Durante i primi mesi dopo aver imparato a muovere i primi passi, però, può capitare che il bambino cammini sulle punte, soprattutto se la superficie di appoggio è sollevata da terra (ad esempio con l'uso di una scarpa o calzini antiscivolo). Si tratta di una fase transitoria, legata alla ricerca dell'equilibrio, che aiuta a sviluppare le abilità motorie successive come ad esempio il salto.

Nella maggior parte dei casi camminare occasionalmente sulle punte non è motivo di preoccupazione.

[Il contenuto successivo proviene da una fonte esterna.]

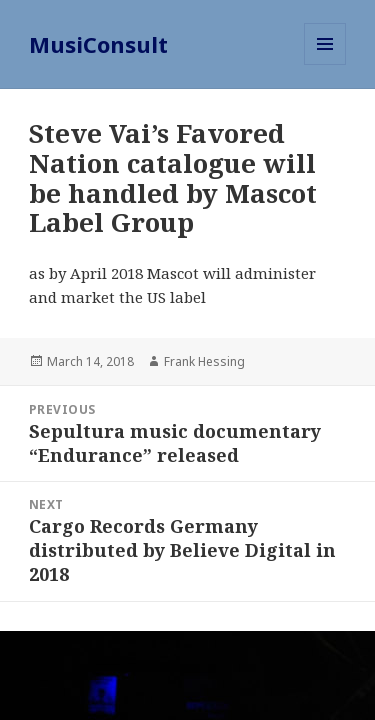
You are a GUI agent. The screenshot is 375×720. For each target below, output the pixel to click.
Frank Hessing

Se però questa abitudine persiste oltre i 18 mesi o diventa il modo abituale di muoversi, è consigliabile parlarne con il pediatra o un fisioterapista infantile, per escludere eventuali tensioni muscolari.



Inoltre, andrebbe consultato un professionista se il bambino mostra:

  • Ritardo significativo del tentativo di reggersi in piedi o di camminare entro i 18 mesi.
  • Asimmetria marcata, ovvero se zoppica visibilmente o usa un lato del corpo in modo molto diverso dall'altro.
  • Perdita di abilità, se il bambino smette di fare qualcosa che aveva già imparato a fare.

Rispettare i tempi di ogni bambino

Il camminare è una conquista che arriva sempre nel momento giusto. Forzare o anticipare i tempi non serve: può anzi creare insicurezza e frustrazione. L’obiettivo dei genitori è offrire spazio, tempo e fiducia, perché ogni passo, anche il più incerto, è un piccolo grande traguardo.


Quando il tuo bambino si staccherà per la prima volta e camminerà verso di te, saprai che è arrivato il suo momento: un gesto semplice, che racchiude tutta la magia della sua crescita.